Ícone do site Sports of the Day

Pressão de tempo na procura de um treinador: a Itália também está em negociações com Ancelotti

A procura por um novo treinador da seleção italiana ganha ritmo. Entretanto, já se realizaram conversações não só com Pep Guardiola, mas também com o treinador do Brasil, Carlo Ancelotti.

Embora o ex-treinador da Azzurra já tenha, há um mês, um novo cargo na Lazio de Roma, o mundo do futebol italiano continua à espera do sucessor de Gennaro Gattuso. O facto de apenas se registarem pequenos avanços deve-se, no entanto, também a isto: em Itália, pensa-se em grande.

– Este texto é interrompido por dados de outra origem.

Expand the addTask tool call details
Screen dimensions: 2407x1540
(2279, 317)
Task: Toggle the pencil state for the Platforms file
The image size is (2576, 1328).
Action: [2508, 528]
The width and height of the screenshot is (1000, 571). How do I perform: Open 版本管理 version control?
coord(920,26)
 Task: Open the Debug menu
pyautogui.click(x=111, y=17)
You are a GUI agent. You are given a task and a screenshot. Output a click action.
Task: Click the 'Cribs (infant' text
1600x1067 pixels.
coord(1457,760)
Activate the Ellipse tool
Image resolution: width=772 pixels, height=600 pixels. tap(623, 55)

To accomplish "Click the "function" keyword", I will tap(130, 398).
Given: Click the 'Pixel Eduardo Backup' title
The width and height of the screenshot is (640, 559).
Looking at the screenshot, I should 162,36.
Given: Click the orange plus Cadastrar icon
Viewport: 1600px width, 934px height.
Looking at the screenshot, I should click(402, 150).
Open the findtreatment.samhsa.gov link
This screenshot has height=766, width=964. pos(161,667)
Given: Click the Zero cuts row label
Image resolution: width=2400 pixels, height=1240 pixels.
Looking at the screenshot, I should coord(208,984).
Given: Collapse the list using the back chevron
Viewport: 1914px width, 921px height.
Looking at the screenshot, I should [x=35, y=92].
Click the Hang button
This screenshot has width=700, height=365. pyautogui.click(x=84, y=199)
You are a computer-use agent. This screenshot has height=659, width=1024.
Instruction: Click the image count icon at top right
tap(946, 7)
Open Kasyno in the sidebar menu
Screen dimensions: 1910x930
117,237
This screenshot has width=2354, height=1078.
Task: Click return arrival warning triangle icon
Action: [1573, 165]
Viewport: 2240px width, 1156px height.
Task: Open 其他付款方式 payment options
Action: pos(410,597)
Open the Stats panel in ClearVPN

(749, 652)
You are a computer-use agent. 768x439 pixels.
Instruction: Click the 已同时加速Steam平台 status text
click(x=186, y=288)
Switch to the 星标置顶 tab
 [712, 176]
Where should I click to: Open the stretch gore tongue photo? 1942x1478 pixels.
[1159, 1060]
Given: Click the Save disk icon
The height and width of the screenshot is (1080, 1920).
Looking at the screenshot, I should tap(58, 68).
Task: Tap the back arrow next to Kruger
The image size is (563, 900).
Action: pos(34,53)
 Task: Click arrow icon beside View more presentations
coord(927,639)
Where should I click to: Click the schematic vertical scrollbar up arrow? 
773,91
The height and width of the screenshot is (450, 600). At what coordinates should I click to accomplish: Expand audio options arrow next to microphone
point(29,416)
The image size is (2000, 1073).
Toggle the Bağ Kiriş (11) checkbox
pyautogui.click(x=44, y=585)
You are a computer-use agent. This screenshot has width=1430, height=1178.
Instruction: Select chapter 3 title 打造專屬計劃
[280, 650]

«O ideal seria nomear um treinador dentro de uma semana — mas ainda mais importante é esperar pela pessoa que realmente queremos», afirmou Paolo Maldini, o novo diretor técnico da Federação Italiana de Futebol (FIGC). Quem ele quer já não é segredo: Pep Guardiola seria a solução ideal; o espanhol está, entretanto, sem clube após a sua passagem pelo Manchester City. «Estamos sob pressão de tempo», confirmou Maldini, mas, no caso de Guardiola, «ainda não há novidades».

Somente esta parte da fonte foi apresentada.